Sjef ten Berge schreef:
Bij de laatste tonen van de zwartkop gingen we lopen. Slagboom over en de zandbanen van het gesloten gebied op. In de halve schemering waren de spoelwaaiers van de twintig millimeter regen eerder die dag nog steeds indrukwekkend.
Een korte flits van een pluimstaart was niet genoeg om er een vos of een boommarter in te zien, maar in onze oren kwam de eerste houtsnip aan. De dubbele tsip-roep verraste ons bijna, zo vroeg als hij kwam.
Patrouillerende houtsnippen kruisten deze avond nog een keer of zes boven ons. De vraag kwam op of we via sonogrammen de verschillende snippen zouden kunnen herkennen. Nu moesten we een op niets gebaseerde schatting doen. Zeker twee en misschien drie exemplaren.
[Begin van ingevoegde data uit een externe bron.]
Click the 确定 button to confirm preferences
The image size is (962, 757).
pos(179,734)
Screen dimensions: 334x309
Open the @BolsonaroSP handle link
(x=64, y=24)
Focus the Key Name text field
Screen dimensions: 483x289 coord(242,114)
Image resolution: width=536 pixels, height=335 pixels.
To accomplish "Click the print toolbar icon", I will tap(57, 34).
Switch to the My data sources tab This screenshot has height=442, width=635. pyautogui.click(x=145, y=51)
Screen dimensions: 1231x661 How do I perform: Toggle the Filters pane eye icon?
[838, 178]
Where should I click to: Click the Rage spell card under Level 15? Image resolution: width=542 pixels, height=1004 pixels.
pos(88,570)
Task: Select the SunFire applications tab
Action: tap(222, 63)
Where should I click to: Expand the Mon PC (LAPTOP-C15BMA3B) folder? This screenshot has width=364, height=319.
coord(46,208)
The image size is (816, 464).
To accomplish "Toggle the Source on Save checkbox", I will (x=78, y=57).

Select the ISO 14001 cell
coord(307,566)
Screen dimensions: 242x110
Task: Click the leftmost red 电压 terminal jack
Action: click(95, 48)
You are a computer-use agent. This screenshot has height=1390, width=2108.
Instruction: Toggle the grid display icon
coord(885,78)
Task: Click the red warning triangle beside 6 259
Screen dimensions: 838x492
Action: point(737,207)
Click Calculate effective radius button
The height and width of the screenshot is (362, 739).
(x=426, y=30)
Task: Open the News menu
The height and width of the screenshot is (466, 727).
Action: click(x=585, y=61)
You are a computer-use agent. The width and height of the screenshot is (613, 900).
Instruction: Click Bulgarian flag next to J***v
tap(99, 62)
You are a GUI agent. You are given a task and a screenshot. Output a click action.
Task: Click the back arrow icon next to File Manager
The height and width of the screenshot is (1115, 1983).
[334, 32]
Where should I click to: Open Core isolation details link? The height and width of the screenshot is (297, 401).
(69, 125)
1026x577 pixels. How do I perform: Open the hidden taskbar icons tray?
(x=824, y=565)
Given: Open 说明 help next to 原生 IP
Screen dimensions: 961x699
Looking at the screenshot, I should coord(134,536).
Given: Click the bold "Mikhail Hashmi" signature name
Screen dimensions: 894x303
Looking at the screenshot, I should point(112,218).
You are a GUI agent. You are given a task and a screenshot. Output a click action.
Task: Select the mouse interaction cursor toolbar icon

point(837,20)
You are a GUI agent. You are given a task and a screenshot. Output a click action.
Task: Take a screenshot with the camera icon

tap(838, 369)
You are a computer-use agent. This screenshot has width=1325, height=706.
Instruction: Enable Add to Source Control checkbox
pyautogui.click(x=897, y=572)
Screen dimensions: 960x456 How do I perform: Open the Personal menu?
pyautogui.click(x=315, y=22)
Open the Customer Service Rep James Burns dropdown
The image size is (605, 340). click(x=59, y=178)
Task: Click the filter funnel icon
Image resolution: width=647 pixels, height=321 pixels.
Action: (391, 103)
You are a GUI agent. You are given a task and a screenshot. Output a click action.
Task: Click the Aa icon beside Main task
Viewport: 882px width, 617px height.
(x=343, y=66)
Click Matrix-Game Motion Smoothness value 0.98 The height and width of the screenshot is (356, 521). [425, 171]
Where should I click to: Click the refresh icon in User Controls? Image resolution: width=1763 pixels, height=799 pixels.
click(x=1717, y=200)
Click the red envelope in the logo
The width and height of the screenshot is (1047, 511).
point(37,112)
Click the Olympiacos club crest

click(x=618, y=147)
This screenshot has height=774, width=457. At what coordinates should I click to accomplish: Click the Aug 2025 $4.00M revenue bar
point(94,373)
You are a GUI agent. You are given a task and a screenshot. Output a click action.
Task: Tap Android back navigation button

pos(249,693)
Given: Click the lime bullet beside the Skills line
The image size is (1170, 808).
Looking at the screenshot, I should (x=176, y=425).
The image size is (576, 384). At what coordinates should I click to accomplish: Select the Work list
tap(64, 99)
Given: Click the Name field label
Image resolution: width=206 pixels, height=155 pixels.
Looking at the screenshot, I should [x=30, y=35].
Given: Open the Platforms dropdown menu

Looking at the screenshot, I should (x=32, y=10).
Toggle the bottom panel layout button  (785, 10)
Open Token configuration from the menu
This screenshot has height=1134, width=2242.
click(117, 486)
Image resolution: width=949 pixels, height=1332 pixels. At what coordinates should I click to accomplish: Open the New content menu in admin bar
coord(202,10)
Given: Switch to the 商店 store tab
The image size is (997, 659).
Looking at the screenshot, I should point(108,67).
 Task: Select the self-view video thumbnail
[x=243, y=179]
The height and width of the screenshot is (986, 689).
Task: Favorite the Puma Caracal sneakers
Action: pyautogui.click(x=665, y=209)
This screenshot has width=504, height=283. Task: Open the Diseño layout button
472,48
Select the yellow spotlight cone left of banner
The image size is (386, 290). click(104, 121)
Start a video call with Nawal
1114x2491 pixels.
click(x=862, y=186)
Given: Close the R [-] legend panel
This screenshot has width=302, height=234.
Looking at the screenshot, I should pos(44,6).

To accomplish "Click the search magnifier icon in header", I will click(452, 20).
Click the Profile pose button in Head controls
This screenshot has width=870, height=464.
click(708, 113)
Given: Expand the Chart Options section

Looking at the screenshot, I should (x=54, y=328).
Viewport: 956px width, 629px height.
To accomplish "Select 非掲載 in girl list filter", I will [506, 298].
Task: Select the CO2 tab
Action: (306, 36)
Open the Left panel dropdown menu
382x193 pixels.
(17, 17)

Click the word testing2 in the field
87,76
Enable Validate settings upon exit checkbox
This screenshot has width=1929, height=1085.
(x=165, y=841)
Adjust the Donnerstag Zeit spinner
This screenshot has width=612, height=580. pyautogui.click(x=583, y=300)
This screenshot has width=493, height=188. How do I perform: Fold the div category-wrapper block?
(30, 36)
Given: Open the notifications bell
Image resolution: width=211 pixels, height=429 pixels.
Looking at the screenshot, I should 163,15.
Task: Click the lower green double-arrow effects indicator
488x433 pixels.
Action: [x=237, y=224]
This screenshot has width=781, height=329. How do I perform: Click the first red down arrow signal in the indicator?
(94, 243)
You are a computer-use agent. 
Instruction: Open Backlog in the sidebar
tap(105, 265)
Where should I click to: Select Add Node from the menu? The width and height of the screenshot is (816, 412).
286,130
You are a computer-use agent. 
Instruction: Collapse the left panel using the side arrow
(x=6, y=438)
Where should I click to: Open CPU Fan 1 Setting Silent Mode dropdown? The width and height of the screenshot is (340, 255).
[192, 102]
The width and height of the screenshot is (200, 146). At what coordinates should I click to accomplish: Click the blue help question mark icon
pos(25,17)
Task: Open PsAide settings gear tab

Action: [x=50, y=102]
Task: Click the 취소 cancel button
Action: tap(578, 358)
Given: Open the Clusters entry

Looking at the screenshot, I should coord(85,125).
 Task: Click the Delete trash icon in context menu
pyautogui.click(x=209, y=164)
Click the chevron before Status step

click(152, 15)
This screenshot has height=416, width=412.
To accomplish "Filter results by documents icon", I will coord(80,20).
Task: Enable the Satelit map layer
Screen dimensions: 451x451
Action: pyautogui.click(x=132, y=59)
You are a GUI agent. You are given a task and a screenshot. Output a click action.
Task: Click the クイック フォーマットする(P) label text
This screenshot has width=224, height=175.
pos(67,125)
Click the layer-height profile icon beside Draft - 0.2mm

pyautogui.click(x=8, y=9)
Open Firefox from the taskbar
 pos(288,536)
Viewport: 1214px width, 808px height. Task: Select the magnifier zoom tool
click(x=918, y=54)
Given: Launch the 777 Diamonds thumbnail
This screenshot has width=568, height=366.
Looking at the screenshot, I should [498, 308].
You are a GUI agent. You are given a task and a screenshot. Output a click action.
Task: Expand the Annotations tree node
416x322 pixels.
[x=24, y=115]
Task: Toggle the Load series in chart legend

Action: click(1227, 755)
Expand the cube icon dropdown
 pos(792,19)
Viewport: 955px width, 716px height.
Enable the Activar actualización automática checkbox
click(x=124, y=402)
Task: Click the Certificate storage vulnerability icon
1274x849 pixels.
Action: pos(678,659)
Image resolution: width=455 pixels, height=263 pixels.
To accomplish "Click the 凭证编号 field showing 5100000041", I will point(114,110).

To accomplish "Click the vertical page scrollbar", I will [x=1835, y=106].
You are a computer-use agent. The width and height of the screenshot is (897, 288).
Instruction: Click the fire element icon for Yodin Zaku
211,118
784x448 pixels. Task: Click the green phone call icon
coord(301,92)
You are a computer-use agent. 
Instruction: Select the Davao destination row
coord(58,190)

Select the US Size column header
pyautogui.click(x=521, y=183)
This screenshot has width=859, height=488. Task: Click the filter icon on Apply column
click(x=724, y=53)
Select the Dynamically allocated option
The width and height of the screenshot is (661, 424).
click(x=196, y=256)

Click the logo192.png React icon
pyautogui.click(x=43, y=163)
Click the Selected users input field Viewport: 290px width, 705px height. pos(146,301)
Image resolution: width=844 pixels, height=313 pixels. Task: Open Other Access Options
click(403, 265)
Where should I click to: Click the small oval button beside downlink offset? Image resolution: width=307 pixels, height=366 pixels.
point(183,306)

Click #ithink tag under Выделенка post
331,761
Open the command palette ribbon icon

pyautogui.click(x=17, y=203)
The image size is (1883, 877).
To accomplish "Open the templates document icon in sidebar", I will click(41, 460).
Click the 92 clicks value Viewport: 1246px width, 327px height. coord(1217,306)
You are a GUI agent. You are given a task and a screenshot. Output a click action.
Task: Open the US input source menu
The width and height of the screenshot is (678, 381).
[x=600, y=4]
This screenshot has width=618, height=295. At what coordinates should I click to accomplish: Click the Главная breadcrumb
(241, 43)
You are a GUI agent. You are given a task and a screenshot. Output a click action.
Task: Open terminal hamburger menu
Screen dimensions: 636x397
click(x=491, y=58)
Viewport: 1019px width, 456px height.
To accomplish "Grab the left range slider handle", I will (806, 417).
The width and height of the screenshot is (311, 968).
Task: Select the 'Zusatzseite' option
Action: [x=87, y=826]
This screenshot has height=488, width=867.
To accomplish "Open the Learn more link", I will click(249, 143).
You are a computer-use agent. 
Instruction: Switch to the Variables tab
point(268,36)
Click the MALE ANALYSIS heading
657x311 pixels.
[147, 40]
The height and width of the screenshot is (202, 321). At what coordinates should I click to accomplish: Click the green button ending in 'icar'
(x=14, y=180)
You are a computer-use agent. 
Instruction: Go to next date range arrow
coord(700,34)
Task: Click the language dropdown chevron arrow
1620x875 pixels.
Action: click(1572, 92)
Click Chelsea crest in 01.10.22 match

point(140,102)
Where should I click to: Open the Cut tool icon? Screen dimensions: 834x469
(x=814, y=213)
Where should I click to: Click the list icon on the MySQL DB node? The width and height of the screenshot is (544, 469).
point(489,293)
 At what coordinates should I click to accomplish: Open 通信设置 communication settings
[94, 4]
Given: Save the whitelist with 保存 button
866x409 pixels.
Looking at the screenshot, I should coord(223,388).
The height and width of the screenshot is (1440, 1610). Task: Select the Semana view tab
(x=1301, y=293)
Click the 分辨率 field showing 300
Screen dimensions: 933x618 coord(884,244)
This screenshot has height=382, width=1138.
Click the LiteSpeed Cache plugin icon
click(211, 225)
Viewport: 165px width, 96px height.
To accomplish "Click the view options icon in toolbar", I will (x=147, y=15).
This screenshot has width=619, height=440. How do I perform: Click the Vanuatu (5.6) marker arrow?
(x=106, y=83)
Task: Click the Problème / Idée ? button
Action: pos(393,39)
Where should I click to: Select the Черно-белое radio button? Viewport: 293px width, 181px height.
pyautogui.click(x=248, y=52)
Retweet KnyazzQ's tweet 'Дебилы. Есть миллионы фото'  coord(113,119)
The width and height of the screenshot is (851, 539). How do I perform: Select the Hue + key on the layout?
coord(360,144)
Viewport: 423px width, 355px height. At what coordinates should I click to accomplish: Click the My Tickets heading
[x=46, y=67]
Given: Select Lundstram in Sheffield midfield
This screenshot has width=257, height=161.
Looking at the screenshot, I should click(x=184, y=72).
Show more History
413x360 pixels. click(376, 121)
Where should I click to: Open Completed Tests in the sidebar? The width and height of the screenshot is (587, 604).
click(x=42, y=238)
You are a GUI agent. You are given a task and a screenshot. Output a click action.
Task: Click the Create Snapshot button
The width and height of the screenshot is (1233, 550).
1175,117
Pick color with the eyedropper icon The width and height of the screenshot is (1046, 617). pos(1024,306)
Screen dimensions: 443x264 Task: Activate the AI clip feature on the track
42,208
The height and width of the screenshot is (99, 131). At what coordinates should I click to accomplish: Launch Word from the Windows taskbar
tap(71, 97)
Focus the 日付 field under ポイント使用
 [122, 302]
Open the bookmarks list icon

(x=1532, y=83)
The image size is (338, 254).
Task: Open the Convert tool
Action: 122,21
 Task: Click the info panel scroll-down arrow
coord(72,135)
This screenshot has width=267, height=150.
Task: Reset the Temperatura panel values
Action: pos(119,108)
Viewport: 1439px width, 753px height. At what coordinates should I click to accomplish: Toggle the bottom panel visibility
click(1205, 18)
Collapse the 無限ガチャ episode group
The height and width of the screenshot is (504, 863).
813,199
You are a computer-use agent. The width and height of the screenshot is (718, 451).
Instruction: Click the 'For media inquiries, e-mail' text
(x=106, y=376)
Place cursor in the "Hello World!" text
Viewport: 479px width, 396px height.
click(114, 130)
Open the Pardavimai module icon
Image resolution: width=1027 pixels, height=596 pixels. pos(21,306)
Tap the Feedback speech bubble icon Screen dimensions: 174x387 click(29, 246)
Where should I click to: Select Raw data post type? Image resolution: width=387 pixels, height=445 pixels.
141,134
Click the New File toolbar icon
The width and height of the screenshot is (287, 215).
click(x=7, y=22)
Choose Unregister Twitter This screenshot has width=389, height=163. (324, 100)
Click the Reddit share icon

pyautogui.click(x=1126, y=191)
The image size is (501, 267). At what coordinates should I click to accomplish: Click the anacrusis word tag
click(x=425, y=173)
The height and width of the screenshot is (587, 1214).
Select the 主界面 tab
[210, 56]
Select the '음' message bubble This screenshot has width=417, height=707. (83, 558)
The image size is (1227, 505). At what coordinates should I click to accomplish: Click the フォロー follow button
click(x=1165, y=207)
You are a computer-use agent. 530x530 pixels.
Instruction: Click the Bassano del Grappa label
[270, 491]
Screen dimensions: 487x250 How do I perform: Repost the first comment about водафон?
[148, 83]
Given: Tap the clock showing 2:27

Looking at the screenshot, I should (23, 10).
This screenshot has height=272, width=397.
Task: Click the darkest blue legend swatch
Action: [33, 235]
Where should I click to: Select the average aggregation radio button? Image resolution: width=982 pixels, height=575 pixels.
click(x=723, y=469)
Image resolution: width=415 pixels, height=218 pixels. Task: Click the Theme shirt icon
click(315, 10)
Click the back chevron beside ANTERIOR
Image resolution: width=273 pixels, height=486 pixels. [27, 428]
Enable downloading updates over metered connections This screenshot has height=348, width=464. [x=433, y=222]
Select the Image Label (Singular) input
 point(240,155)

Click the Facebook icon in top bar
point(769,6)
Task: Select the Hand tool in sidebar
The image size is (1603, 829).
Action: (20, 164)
De eerste nachtzwaluw was qua vlucht en belichting een hoogtepunt. Hij leek stilstand af te wisselen met twee of drie zwenkende flapjes gevolgd door de herhaling in varianten. Omdat we ook de opdracht gekregen hadden om territoria vast te stellen, concentreerden we ons tussen de jachtvluchten door op de richting en de afstand van de ratelzang. De kwiet-roepjes en zelfs eenmaal het vleugelgeklap kregen we zo vanzelf mee.
Bij een stand van 9 à 10 territoria stapten we door enkele lage drijfzandachtige delen weer van het terrein af.
Ook de rosse vleermuis hield het toen voor gezien. In tevredenheid zal hij ons niet overtroffen hebben.